Loro sono Martina, classe 2001, e Rachele, 2004. Cameriera di sala la prima, “Jolly” al Bar e Roulotte la seconda.
Martina è arrivata da noi a stagione iniziata, l’anno scorso.
Complici tutti i dubbi legati al Covid avevamo cominciato con prudenza, con sole 3 persone per la sala. Quando abbiamo iniziato a cercare la 4a era già fine giugno.
Sono bastate poche chiacchiere, le abbiamo proposto di fare qualche giorno per vedere se le poteva piacere un lavoro che non aveva ancora mai fatto e a fine settimana l’avevamo già assunta.

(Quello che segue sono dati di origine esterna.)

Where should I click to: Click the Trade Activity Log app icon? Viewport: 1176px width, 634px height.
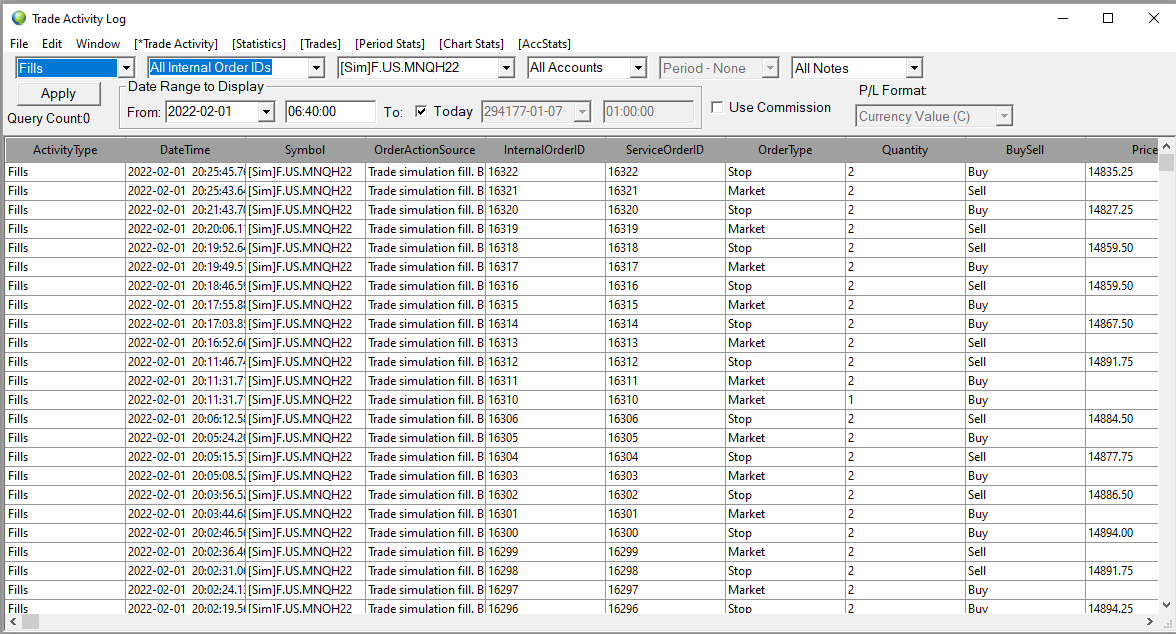(x=18, y=18)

Sguardo genuino e modi educati, pulita e ordinata nel servizio. Ha ascoltato, ha rispettato i ruoli, ha imparato tanto.
A Natale, quando abbiamo brindato tutti insieme per gli auguri, pensavamo non venisse. Davamo per scontato che volesse già cambiare, che il lavoro in hotel non le fosse piaciuto.
Sbagliavamo.
Come si fa spesso quando ci si fida dei luoghi comuni.

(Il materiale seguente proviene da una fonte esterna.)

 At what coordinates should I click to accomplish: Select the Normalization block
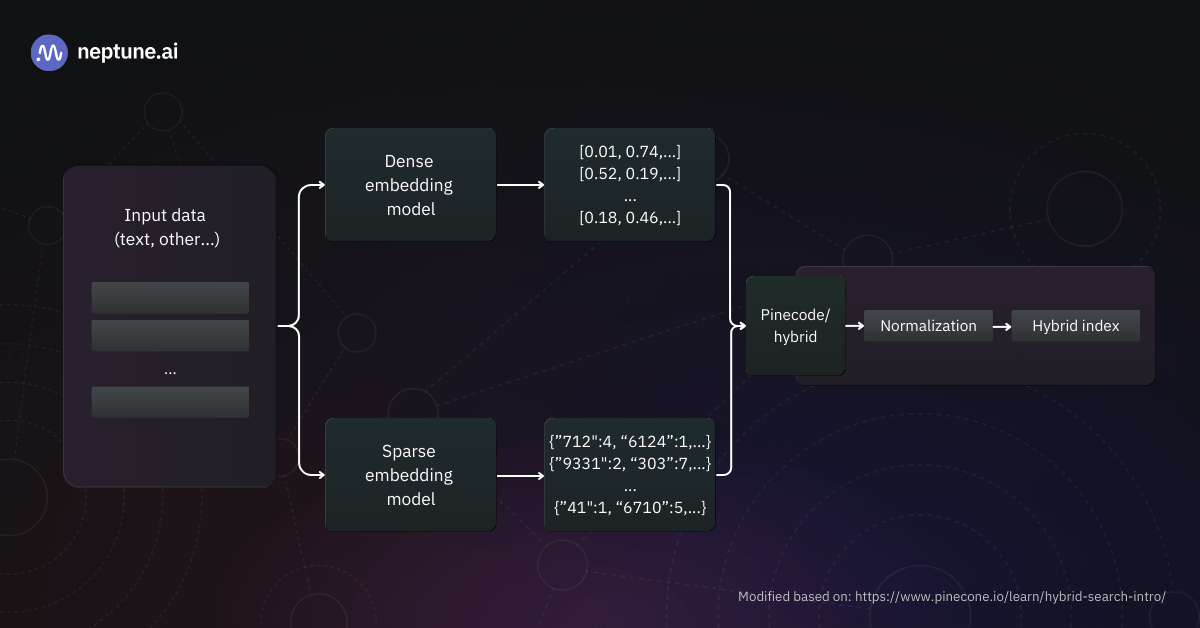pyautogui.click(x=928, y=325)
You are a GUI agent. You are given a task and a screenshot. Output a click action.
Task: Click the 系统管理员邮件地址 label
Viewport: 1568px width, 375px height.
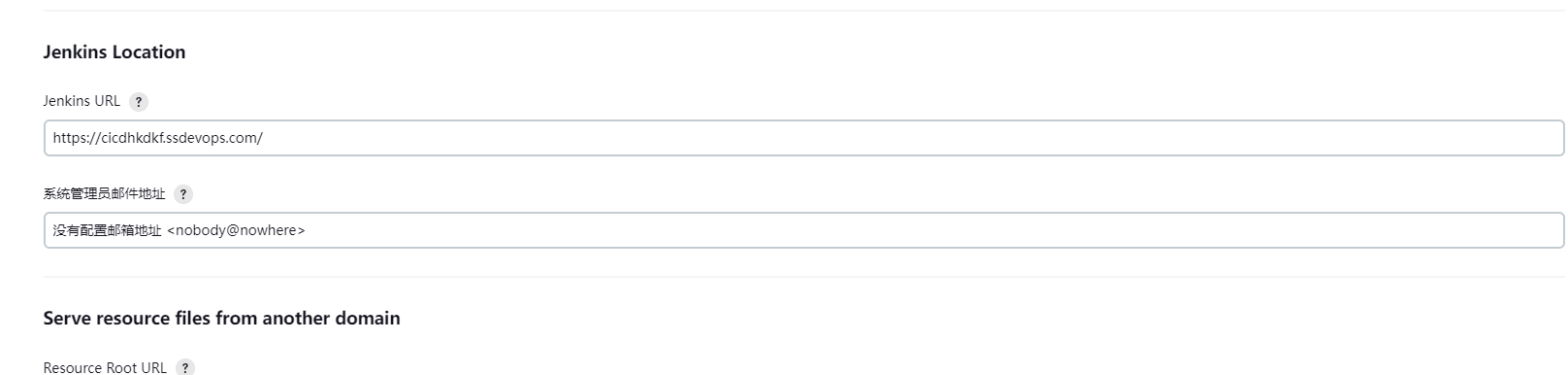point(104,193)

Speriamo di non farlo ancora quando dovremo farle capire che siamo orgogliosi di lei e che ci piacerebbe tanto aiutarla a fare la stessa strada che hanno fatto Maria e Violeta, che i nostri ospiti amano molto.
E Rachele?
Caduta dal cielo, come si dice.
Ha lavorato una stagione intera l’estate scorsa, poi pur studiando ha voluto continuare a farlo anche durante tutto l’inverno, nei week end.
Rimane senza lavoro, passa a salutare la sua amica Angelica in Roulotte e lei le dice che stiamo cercando.
Per farvi un’idea, Andrea è letteralmente corso fuori dal bagno dove stava cambiando Anita pur di non perdere l’occasione.
La guardi in faccia e non le daresti mai gli anni che ha. Gli occhi “bruciano” di curiosità.
Giulia che gestisce il nostro bar, altra fortunatissima scoperta, le ha fatto qualche pomeriggio di “scuola”, prima del suo inizio vero che doveva essere in concomitanza con la fine dell’anno scolastico.
Precisa e super professionale, dopo il primo incontro aveva preparato un foglietto con la lista di tutte le cose che si fanno dientro il banco.
Figurarsi se una ragazzina leggerà mai 3 pagine di foglio…
Rachele si è presentata la volta dopo con un foglietto molto simile, con tutte riepilogate le operazioni che Giulia le aveva insegnato.
Come fa quel luogo comune sui giovani?!